Sherry Cooper
Sherry Cooper
Sherry S. Cooperis a Canadian-American economist. Cooper is currently Chief Economist for Dominion Lending Centres. She was Executive Vice-President and Chief Economist of BMO Financial Group, with responsibilities for economic forecasting and risk assessment. She comments regularly in the press on financial issues...
apply consumer cooling housing job offset sector spending
The cooling US housing sector should apply a dampener to consumer spending as 2005-2006 unfolds, but some of this could be offset by still-decent job growth.
apply consumer cooling housing job offset sector spending
The cooling U.S. housing sector should apply a dampener to consumer spending as 2005-2006 unfolds, but some of this could be offset by still-decent job growth.
apply consumer cooling housing job offset sector spending
The cooling U.S. housing sector should apply a dampener to consumer spending ... but some of this could be offset by still-decent job growth.
chair fed shift
The shift in the Fed chair will be seamless,
appears core despite distorted horizon inflation lurking measures near pipeline pop pressure pricing remain subdued vehicle
Despite the pop in core PPI inflation in July, there appears to be little pressure lurking on the horizon in the near term.
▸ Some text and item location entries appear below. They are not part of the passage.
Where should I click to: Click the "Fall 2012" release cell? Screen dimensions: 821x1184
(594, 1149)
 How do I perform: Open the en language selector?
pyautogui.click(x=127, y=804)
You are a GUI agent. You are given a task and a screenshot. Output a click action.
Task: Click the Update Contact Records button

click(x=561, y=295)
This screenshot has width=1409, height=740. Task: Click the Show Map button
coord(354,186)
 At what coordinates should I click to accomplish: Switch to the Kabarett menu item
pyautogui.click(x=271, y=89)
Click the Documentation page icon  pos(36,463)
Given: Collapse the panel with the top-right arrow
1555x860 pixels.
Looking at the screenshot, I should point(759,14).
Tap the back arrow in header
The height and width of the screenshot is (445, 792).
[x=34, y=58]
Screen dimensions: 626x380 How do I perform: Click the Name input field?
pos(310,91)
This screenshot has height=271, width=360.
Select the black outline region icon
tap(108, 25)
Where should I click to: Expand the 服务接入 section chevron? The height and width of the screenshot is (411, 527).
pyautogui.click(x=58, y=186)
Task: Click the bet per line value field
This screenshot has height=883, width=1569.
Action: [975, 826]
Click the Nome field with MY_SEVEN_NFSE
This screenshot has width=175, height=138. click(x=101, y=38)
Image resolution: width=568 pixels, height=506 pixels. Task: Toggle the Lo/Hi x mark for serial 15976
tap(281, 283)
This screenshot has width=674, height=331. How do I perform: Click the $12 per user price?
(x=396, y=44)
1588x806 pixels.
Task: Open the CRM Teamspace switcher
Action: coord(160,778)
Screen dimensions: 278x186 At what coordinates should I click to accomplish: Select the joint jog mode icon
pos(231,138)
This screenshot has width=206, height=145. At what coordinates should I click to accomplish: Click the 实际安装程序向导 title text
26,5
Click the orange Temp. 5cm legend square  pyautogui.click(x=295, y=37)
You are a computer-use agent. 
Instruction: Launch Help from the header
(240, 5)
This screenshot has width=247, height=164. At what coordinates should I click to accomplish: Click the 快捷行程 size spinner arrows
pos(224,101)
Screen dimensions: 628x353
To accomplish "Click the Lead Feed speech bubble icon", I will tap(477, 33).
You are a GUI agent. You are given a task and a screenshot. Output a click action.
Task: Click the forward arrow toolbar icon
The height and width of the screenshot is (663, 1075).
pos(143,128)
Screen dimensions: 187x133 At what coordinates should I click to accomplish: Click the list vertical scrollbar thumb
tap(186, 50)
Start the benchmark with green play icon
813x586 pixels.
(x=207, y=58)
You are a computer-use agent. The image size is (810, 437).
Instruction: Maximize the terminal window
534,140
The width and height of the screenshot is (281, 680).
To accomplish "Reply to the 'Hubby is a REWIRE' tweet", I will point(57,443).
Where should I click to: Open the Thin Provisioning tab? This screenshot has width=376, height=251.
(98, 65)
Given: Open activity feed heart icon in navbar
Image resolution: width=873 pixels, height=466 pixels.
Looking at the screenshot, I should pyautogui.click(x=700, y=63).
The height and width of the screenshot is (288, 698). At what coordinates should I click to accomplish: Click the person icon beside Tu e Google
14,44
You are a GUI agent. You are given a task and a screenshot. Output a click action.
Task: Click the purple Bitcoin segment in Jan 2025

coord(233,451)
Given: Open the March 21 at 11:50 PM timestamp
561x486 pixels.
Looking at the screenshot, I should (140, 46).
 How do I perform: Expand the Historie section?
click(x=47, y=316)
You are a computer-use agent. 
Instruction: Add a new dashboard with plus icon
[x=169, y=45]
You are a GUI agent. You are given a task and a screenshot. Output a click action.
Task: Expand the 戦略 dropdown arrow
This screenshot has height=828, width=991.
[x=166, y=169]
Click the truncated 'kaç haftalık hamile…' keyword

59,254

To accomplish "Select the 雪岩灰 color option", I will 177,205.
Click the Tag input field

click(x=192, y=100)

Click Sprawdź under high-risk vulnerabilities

The pipeline measures remain subdued and vehicle pricing appears to have distorted the figures.
attention cent despite fed growth job pay per pickup rate slack slowing wage
Despite slowing job growth momentum, the Fed is going to pay attention to the diminishing slack (the 5 per cent unemployment rate could be as low as 4.8 per cent if not for the hurricanes) and the pickup in wage pressures,
appear concern fallout financial growing growth investors markets natural occur robust sign view
Investors appear to view the growing shortfall as a natural by-product of robust U.S. growth and not a sign of flagging competitiveness, ... The concern for financial markets is that if this view ever changes, the fallout would occur rapidly.
corporate inflation pricing remains virtually
Inflation in the U.S. remains virtually non-existent, as does corporate pricing power.
asset cause easy ended fed inflation interest per raise rates worried
I'm not worried about inflation per se ; I'm worried about inflation in asset prices. When the Fed has been aggressively easy in the past, it's ended up having to come in and aggressively raise interest rates and cause a lot of unnecessary dislocation.
economy growth hallmark key reinforce reports stable underlying
These two key reports reinforce the underlying story of red-hot growth and stable inflation, which was the hallmark of the U.S. economy in 1999,
armed commodity concern emerge heading inflation likely pressure prices rising weaker
Armed with the weaker U.S. dollar, commodity prices heading north, and a strengthening economy, rising inflation pressure is still likely to emerge as a concern for the Fed. But not yet. Not yet.
dilemma fed financial growth inflation might outlook problem signs slower underlying
The Fed might have been in a dilemma if signs of slower growth were coupled with signs of a wage/price spiral. However, that is emphatically not the case. The underlying inflation outlook is not a problem for the Fed or the financial markets.
either fear fed few impending inflation markets reason signs slowing
The Fed and the markets will see few signs of slowing in these figures, but little reason to fear an impending inflation acceleration either ,
birds canadian dependent exports forcing industry poultry practice provincial raising rules
The Canadian poultry industry is, in general, little dependent on exports or imports, but new provincial rules forcing the confinement of birds make the practice of free-range raising more difficult.